Each line below with the word "agent" needs to be copied.

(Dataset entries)
---

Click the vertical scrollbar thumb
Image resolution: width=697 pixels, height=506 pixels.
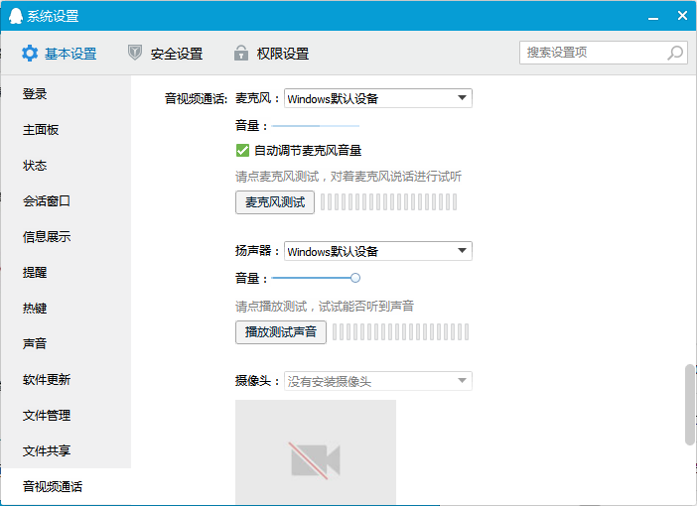689,405
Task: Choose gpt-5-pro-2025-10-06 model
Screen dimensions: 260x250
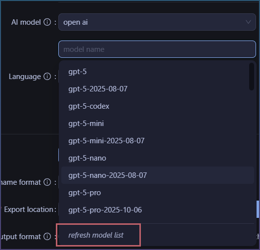Action: 158,210
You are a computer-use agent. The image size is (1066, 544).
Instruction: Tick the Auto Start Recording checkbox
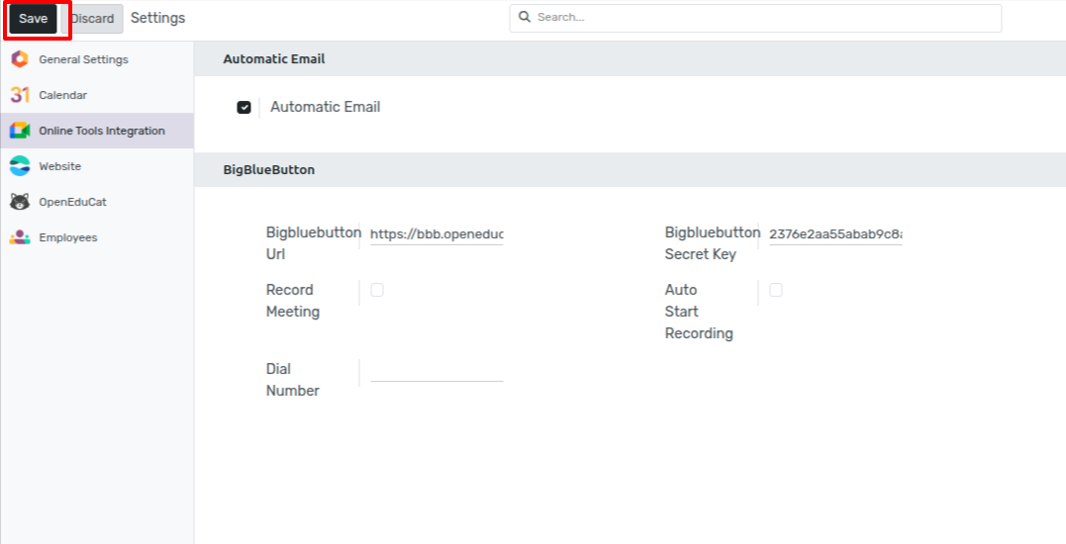click(x=776, y=290)
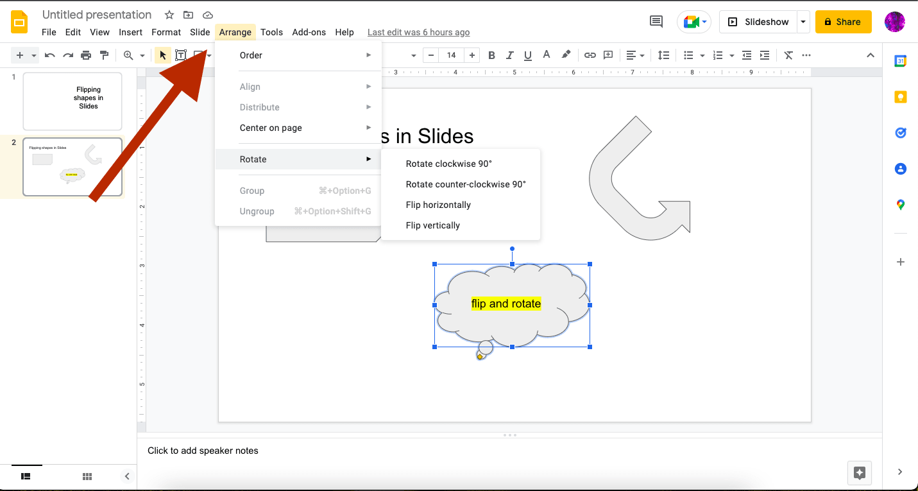Choose Flip horizontally from the menu

click(x=438, y=204)
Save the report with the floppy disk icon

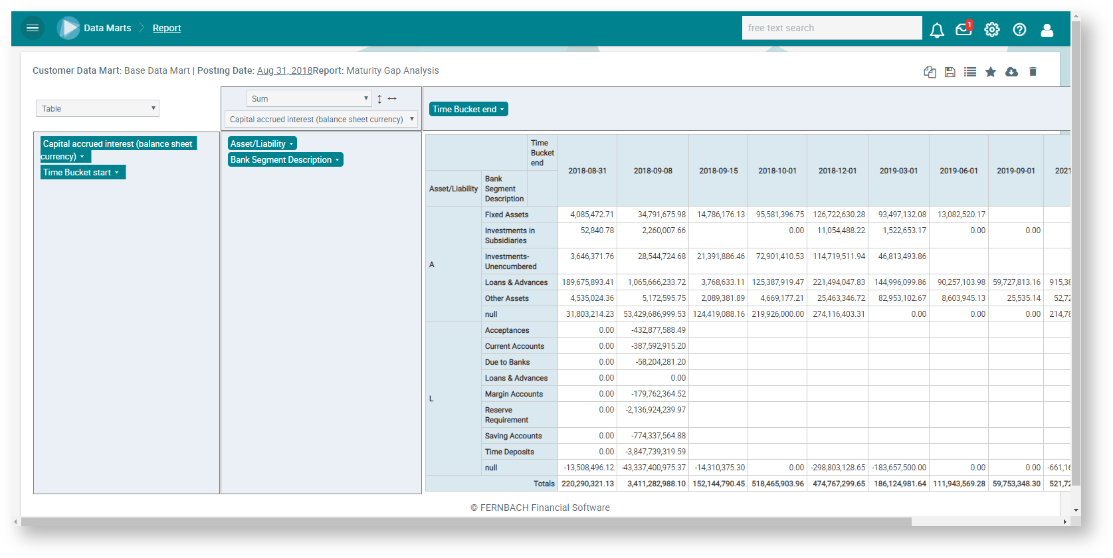pyautogui.click(x=950, y=72)
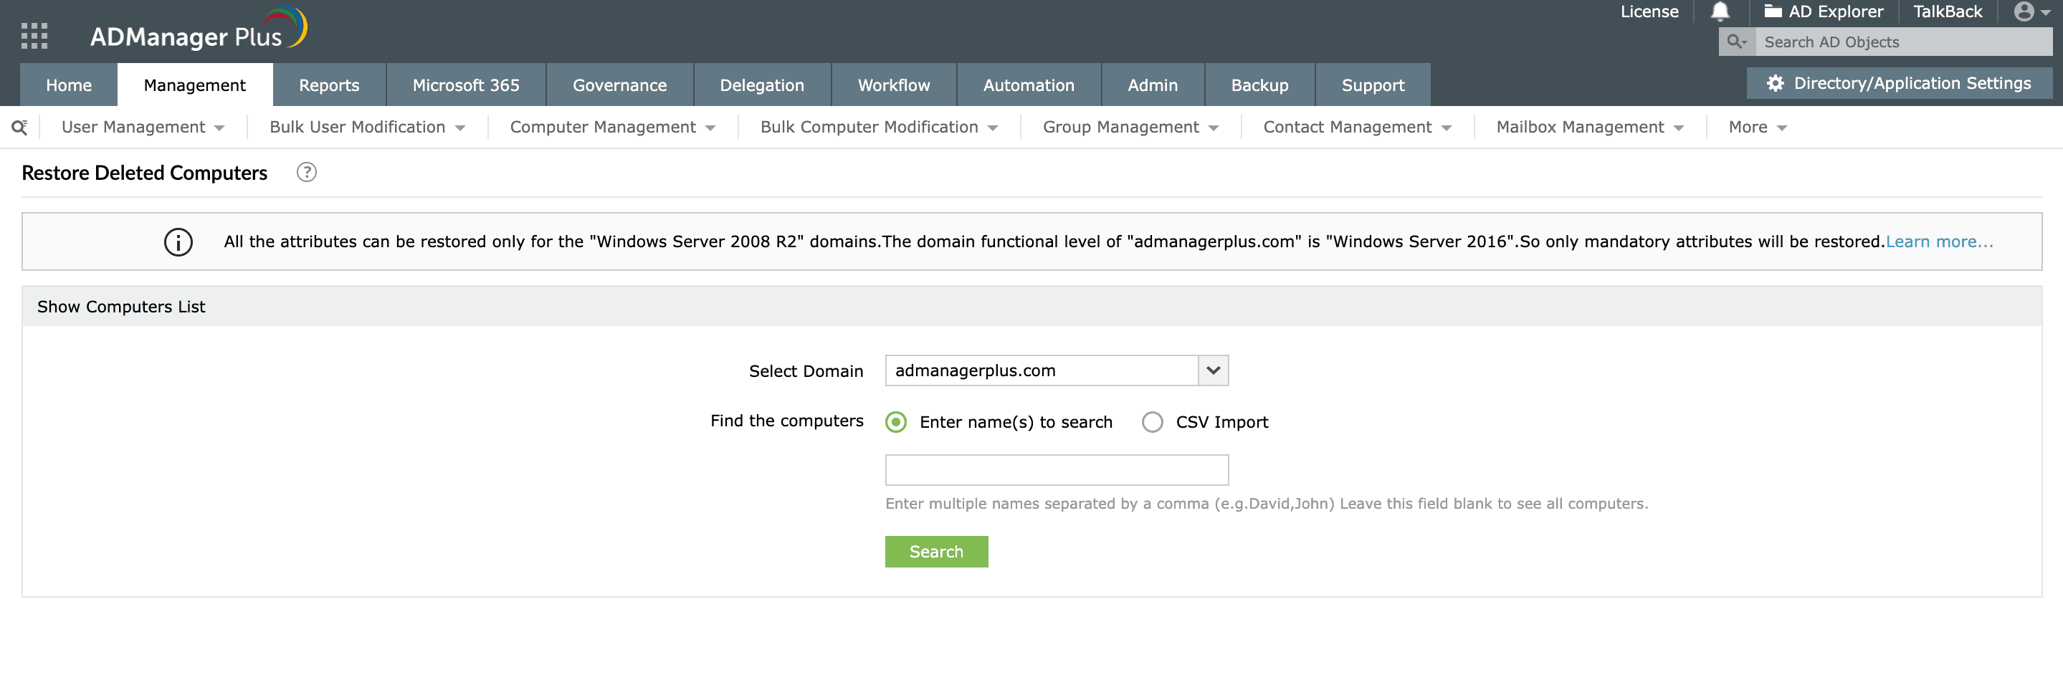Expand the Group Management dropdown
Screen dimensions: 2063x685
(1130, 128)
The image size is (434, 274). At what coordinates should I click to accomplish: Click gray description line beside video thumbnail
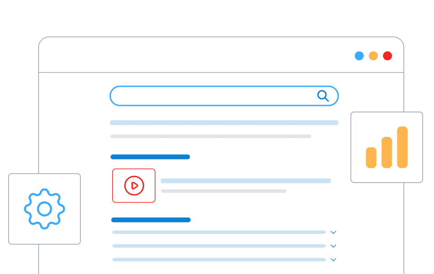(x=224, y=191)
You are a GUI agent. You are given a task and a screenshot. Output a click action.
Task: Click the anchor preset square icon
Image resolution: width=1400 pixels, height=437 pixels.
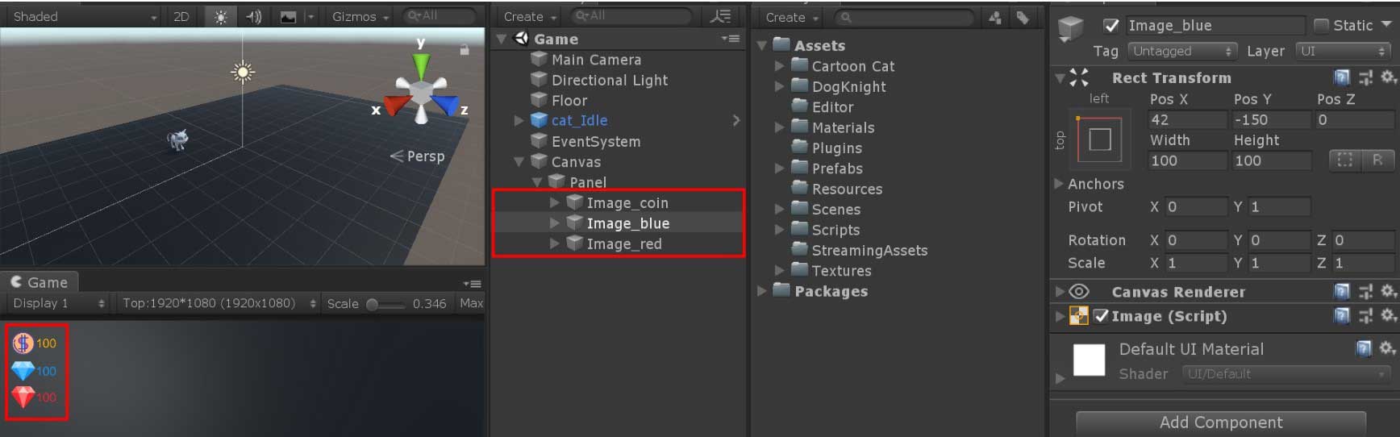[x=1099, y=139]
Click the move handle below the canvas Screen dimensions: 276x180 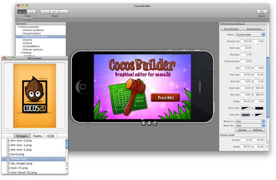click(x=143, y=123)
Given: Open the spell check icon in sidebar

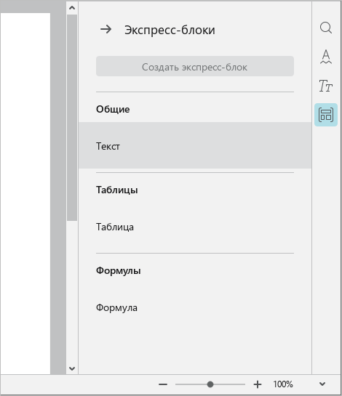Looking at the screenshot, I should point(326,57).
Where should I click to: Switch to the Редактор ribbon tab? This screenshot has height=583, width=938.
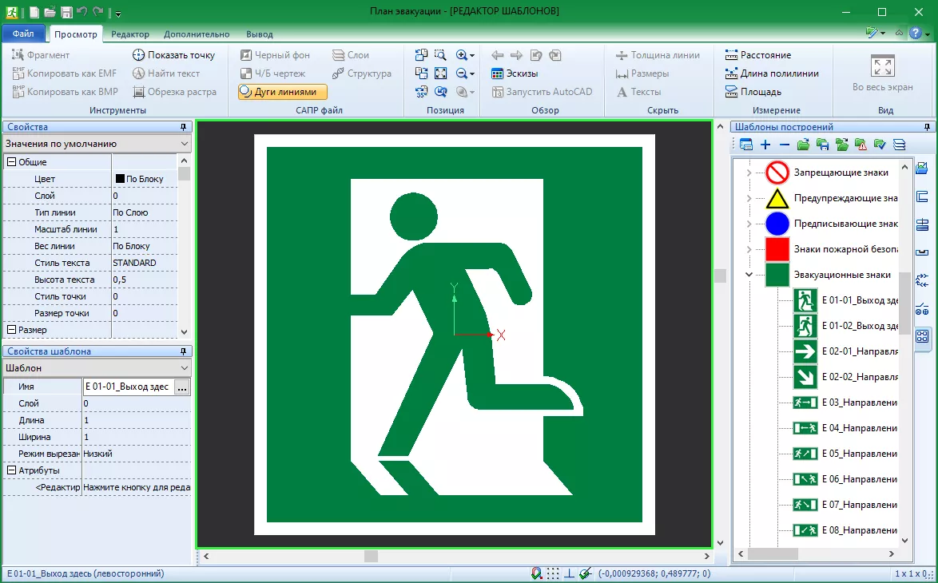point(130,34)
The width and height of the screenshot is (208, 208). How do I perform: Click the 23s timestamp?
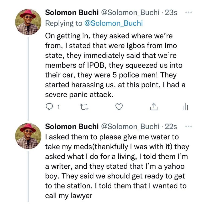point(171,13)
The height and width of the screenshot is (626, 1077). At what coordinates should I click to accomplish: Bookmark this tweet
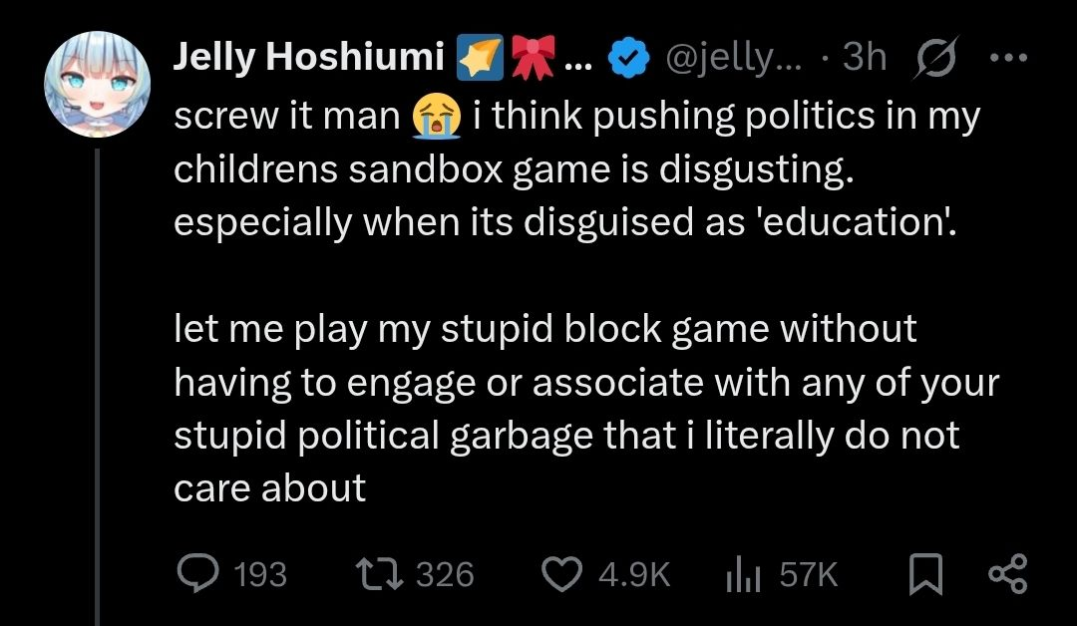pyautogui.click(x=925, y=573)
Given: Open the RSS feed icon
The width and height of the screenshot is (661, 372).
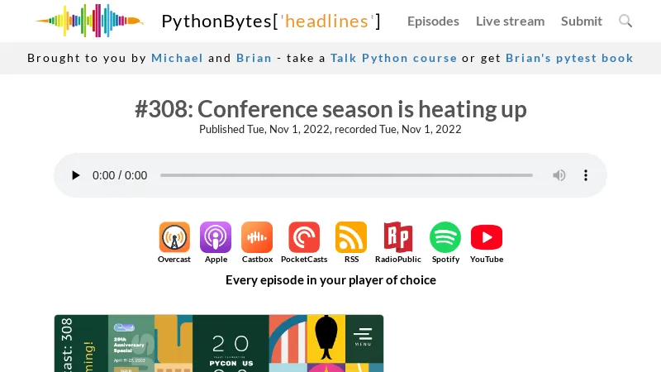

---

TASK OUTPUT:
You are a computer-use agent. The image size is (1066, 544).
You are a GUI agent. You are given a task and a screenshot. Output a click action.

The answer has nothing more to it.